━━━━━ PAGE EXCERPT

7. Use empathy when problem solving. Put yourself in the other person's place.
8. Be honest and straightforward.
9. Respect each other's family traditions, histories, and allegiances.
10. Compromise whenever possible. Look for solutions outside of the box.
How to Communicate Effectively with Your Ex
Why would you need to communicate effectively with your ex when there is a wedding in the works? There are a couple of scenarios. As I discussed earlier, maybe you have children together. If you are remarrying, or your ex is remarrying, that remarriage will certainly affect the children. Whatever affects your children is the business of both you and your ex, and you will need to communicate productively with one another about the issues that affect them. Or maybe your adult child is getting married. Then you and your ex will need to get along to make your child's wedding day the best it can possibly be.
There are five actions or behaviors that will help you and your ex interact successfully:
1. Stop assigning blame and decide to cooperate.
2. Break the old patterns of communication.
3. Let go of negative emotions.
4. Realize that holding on to the past prevents positive present interaction.
5. Acknowledge your mutual interests.
Stop Assigning Blame and Decide to Cooperate
I often hear people object, "But I do cooperate! It's not me. It's him!" It's rarely only the other person. It may be true that you are not contributing to the immediate communication problem, but there was probably a time in the past when you did. Believe it or not, your ex hasn't forgotten. During an interaction you might be thinking, "I was just very polite, and his response was really rude!" Meanwhile he's thinking, "Yeah, she was nice just now, but five years ago when I asked for ___________ [you fill in the blank], she was really miserable to me. I'm justified in being rude now. It's her fault."

━━━━━━━━━━
━━━━━ DATA EXTRACT

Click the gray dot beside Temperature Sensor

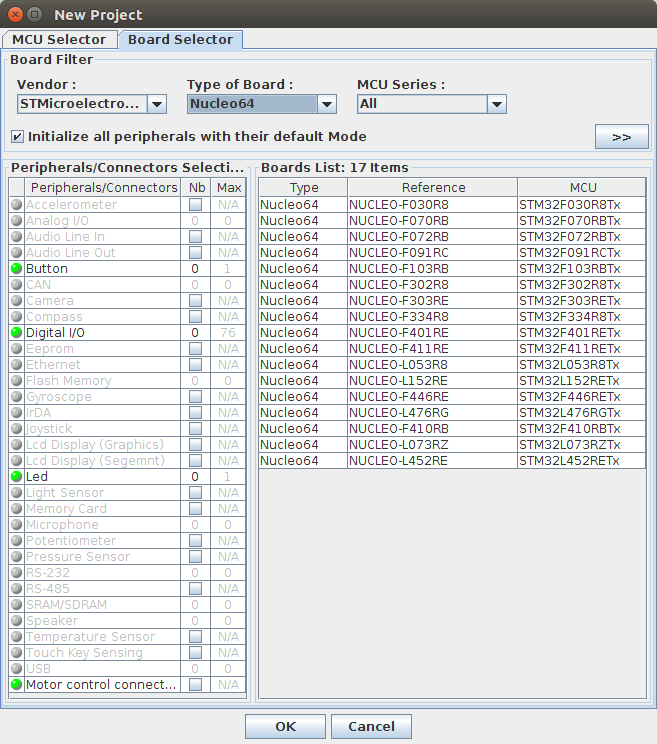(16, 637)
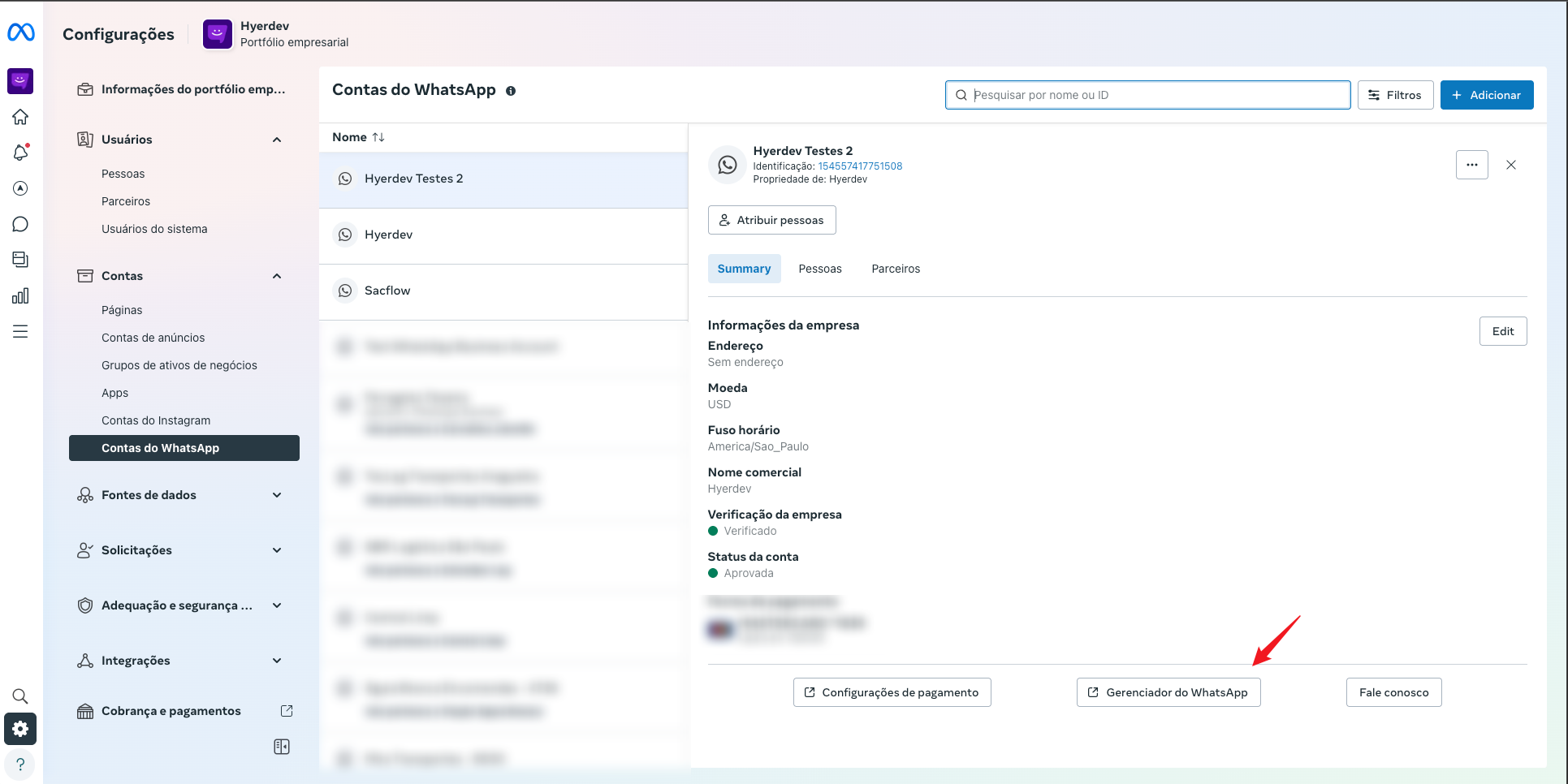The height and width of the screenshot is (784, 1568).
Task: Open the bar chart insights icon
Action: [x=20, y=295]
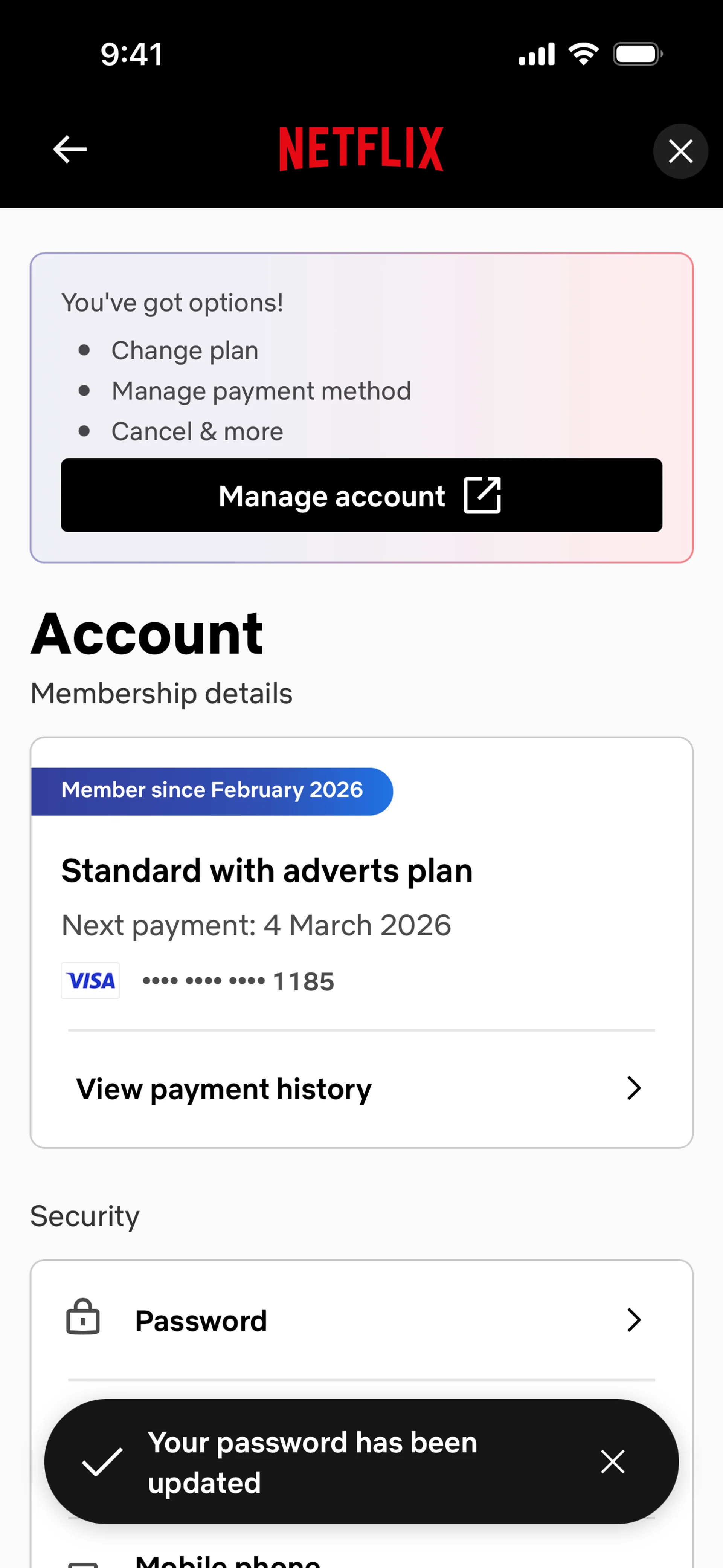This screenshot has height=1568, width=723.
Task: Open Manage account button
Action: click(x=362, y=495)
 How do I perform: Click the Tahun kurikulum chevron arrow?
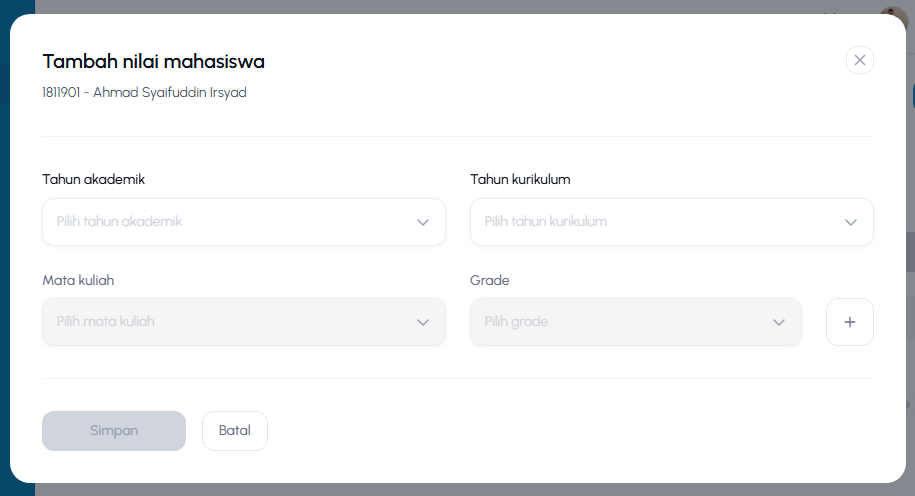[851, 222]
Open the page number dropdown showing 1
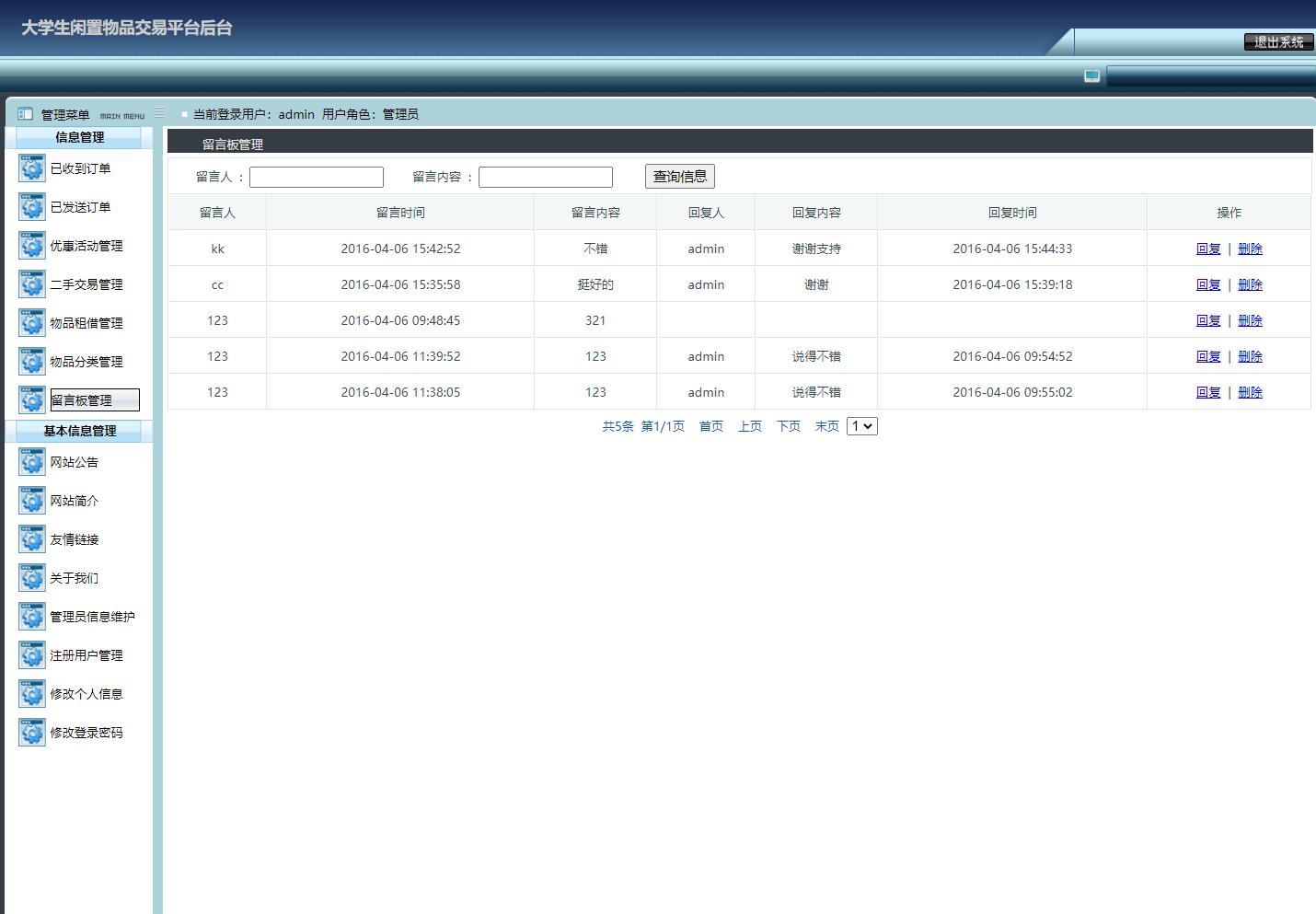Viewport: 1316px width, 914px height. tap(861, 426)

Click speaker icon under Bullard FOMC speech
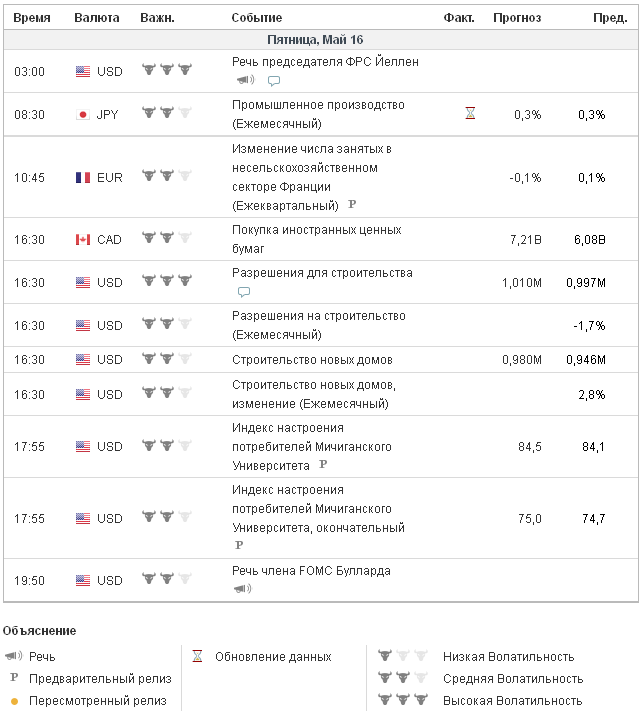point(241,590)
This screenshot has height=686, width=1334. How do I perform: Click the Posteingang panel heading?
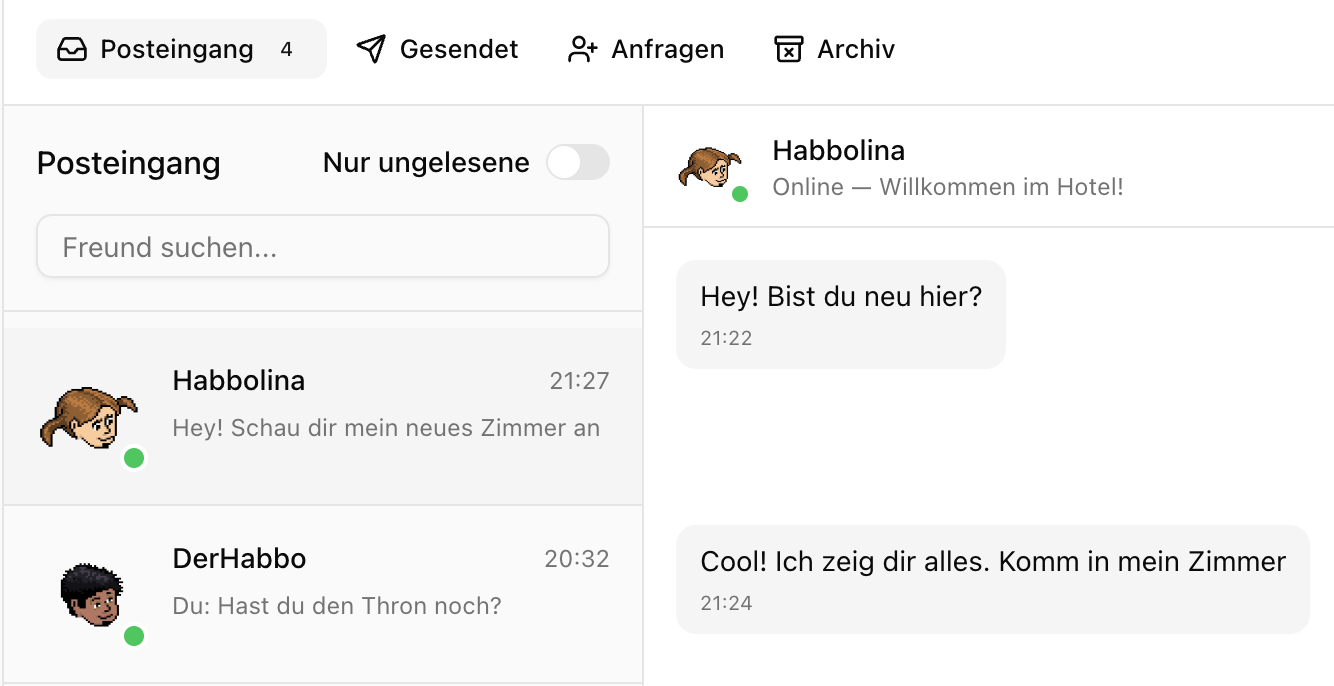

━━━━━━━━━━

**WRITTEN REQUEST**:
Carry the passage on communicating effectively with an ex forward, starting right after its final sentence.

**EXERCISE RESPONSE**:
Assigning blame is really just an excuse for bad behavior. You get stuck feeling justified in your anger and feeling like a wounded individual — and then you seek revenge, which really prevents positive communication. Revenge doesn't have to be the type of revenge you see in the movies, where people plot with guns or poison. It can be in the form of being uncooperative with your ex. That hurts the other person more than physical revenge — and lasts far longer. You win. Or do you?
It's time to stop using rights, sides, fault, and blame as reasons for bad behavior and to take responsibility for your own actions. That's why I say that deciding to cooperate, despite whose "fault" you think something is, is the first step to positive interaction.
Break the Old Patterns of Communication
Breaking an old pattern of communication is not easy. So much of it is mental preparation. When you prepare for a meeting with your ex by stewing about how he has made you angry, or worrying that something you might say will make him angry, the thoughts that you run over and over in your mind will have an effect when you finally interact. Negative thought can lead to negative behavior. In the psychological community this is referred to as a "conditioned response based on past experiences." If your thoughts about someone conjure up feelings of anger and resentment or worry and anxiety, you are not likely to want to cooperate. If you can change your thinking process, you can change your behavior.
I often tell a personal story that's a perfect example of how thought processes affect a person's behavior — and what that person must do to break the cycle. It's about communicating with my husband's ex, not my own, but the relationship was perhaps just as emotionally charged. My husband and I had been married for six months, and during that time Sharyl and I were not the best of friends. Every morning I would sit in front of my makeup mirror, and as I put on my makeup, I'd rehearse what I was going to say to her the next time she did something that made me angry. As I put on my foundation, I was a little miffed. As I progressed to the blusher, I was angrier still. By the time I was adding the finishing touches with my mascara, I was livid — and I hadn't said a thing to anyone!
This went on day after day. I thought I was keeping it all inside and that no one knew how angry I was, until one day my husband timidly tiptoed around the corner of the bathroom.
"What are you doing?" I snapped.
"Well," he relied, "I was checking to see how much makeup you're wearing. It seems the more makeup you have on, the angrier you are with me."
I had no idea my husband was so perceptive, and I was very impressed. His comment made me realize that I was the one making me angry, not Sharyl. As soon as I sat down in front of my mirror each morning, I started with the same vengeful, angry thought process. It was simply learned behavior — I had taught myself to be angry!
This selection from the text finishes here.